_WHAT IS REQUIRED_: Return every line of the records from the one containing "You are a computer-use agent. The width" through the end of the records, reproduced verbatim. Leave the pictures out of your answer.

(Click-target data)
# # # # # # #
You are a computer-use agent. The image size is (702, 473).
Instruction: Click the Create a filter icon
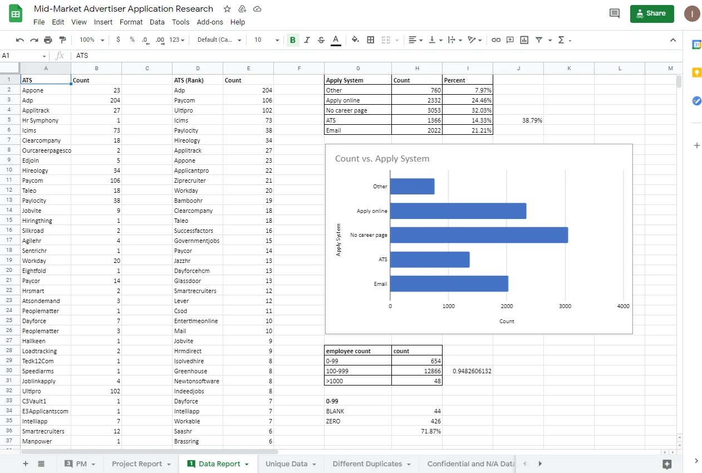(539, 40)
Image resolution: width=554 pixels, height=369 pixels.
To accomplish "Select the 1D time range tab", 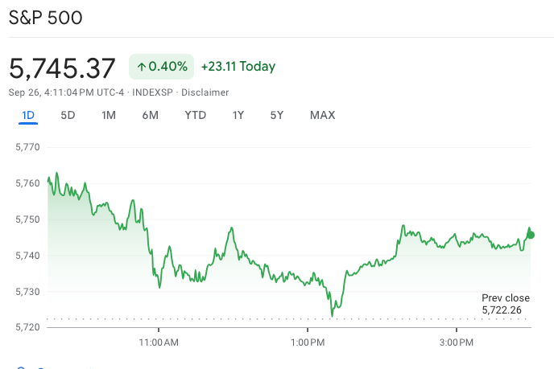I will (x=28, y=115).
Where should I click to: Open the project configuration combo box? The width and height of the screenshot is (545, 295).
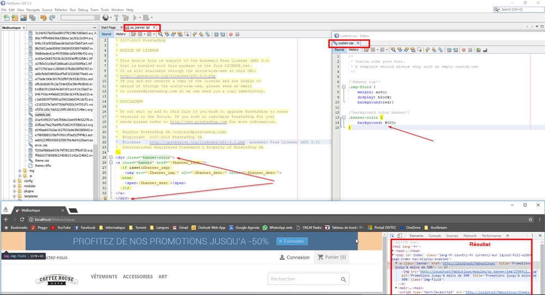point(79,17)
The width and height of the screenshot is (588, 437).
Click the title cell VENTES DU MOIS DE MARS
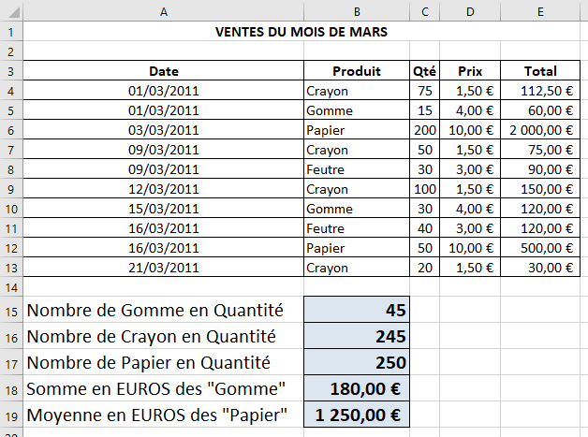[301, 32]
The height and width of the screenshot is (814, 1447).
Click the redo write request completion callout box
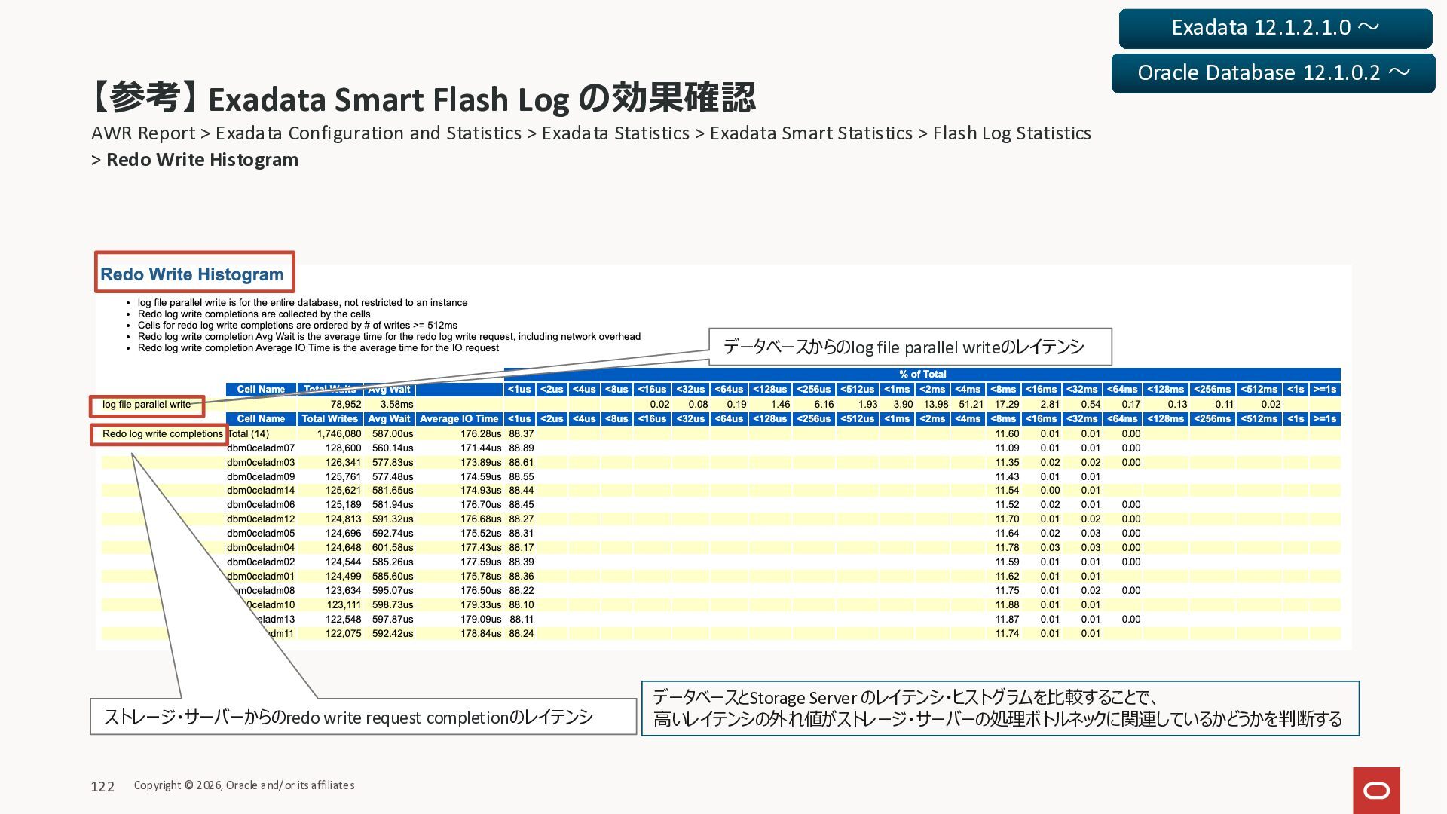pyautogui.click(x=363, y=717)
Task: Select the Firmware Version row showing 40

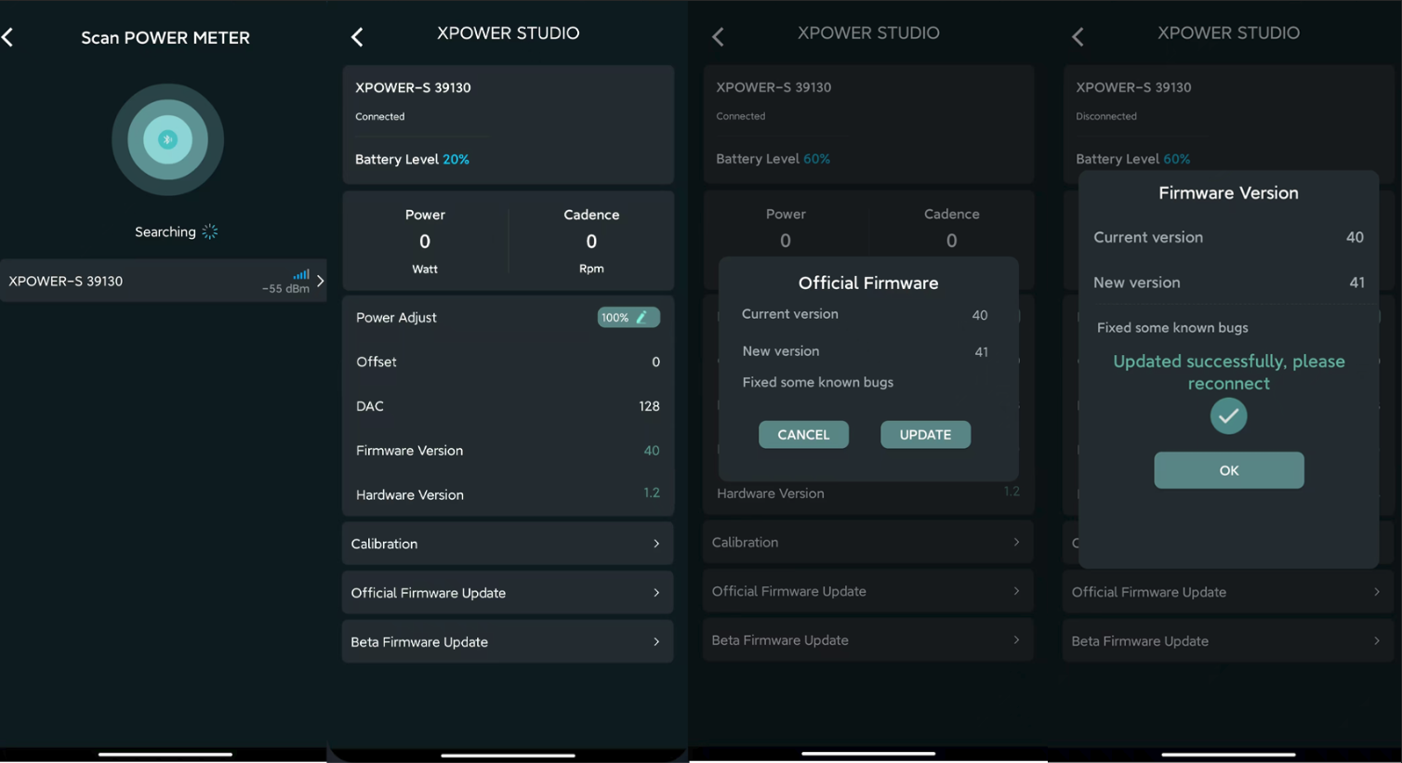Action: click(x=507, y=451)
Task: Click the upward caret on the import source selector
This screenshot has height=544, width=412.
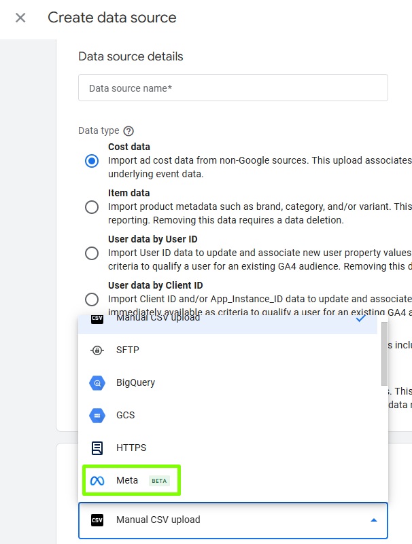Action: point(373,520)
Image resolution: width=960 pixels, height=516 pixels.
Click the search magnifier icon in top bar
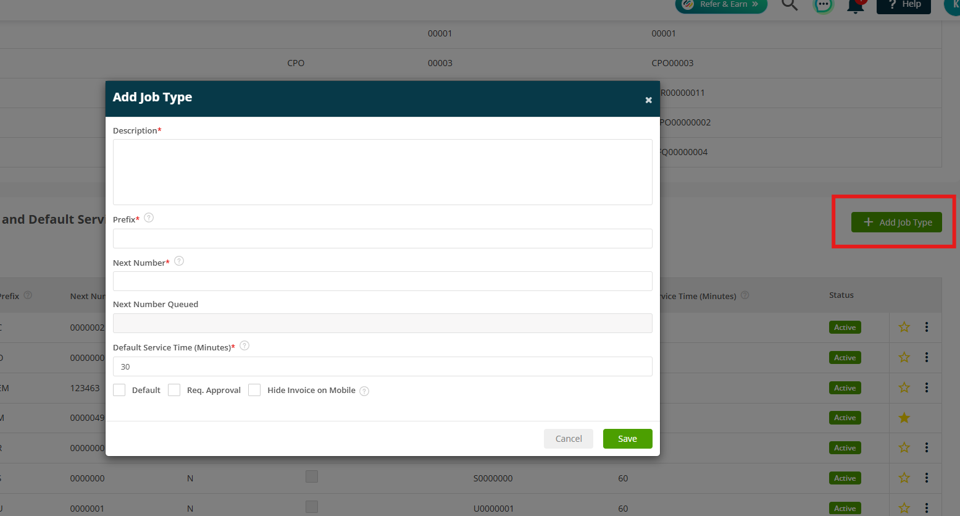(790, 4)
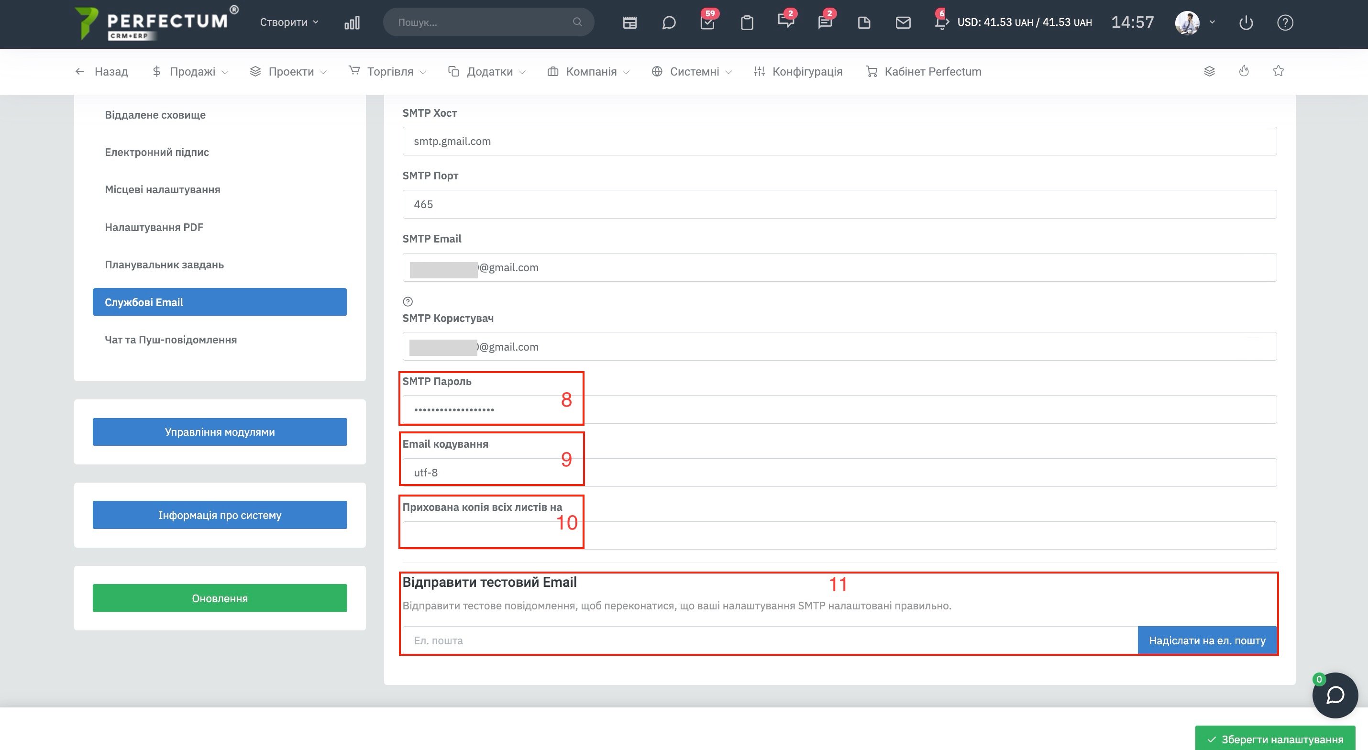
Task: Open the user avatar dropdown arrow
Action: click(x=1212, y=22)
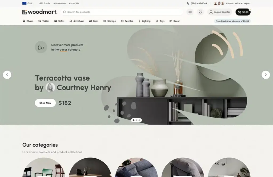Open the shopping cart showing $0.00
This screenshot has width=273, height=177.
coord(243,12)
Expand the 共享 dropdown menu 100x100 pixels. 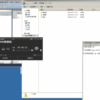42,7
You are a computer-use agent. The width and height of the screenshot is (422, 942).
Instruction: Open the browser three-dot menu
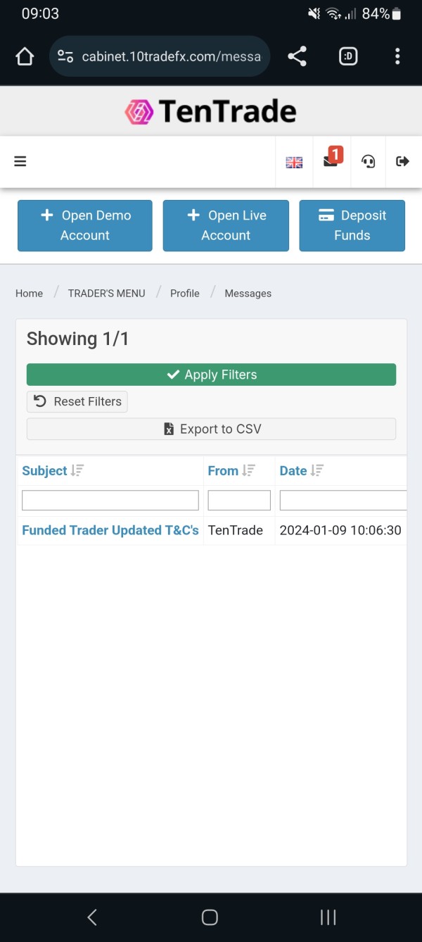pyautogui.click(x=397, y=56)
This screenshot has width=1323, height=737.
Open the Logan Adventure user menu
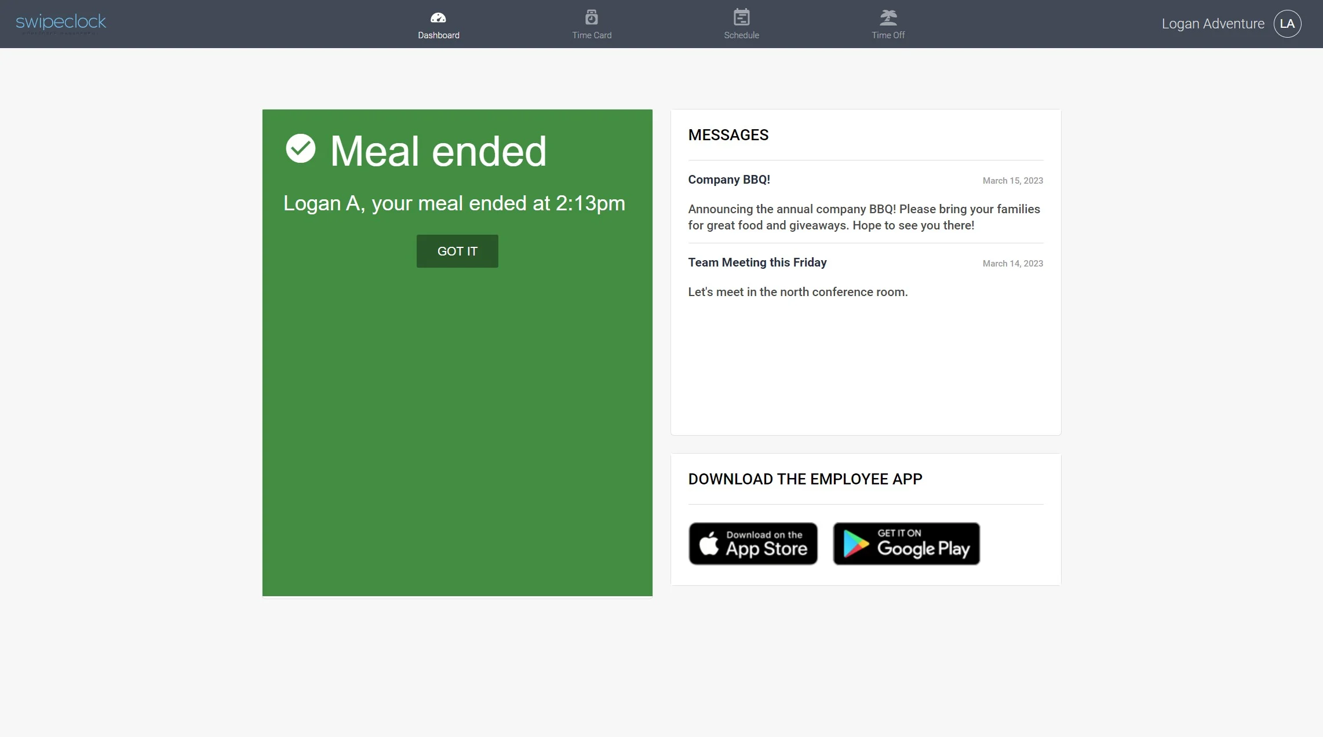1213,24
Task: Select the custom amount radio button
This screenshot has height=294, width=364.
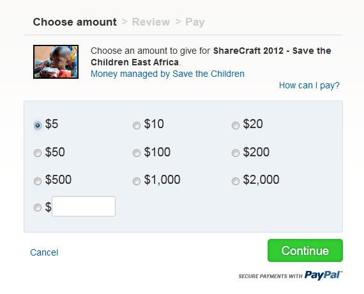Action: [38, 207]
# # # # # # #
_TASK OUTPUT_:
You are a computer-use agent. The width and height of the screenshot is (422, 942).
Instruction: Open the browser three-dot menu
pyautogui.click(x=397, y=56)
This screenshot has width=1323, height=737.
Open the Logan Adventure user menu
1213,24
Task: Select the custom amount radio button
This screenshot has height=294, width=364.
Action: [38, 207]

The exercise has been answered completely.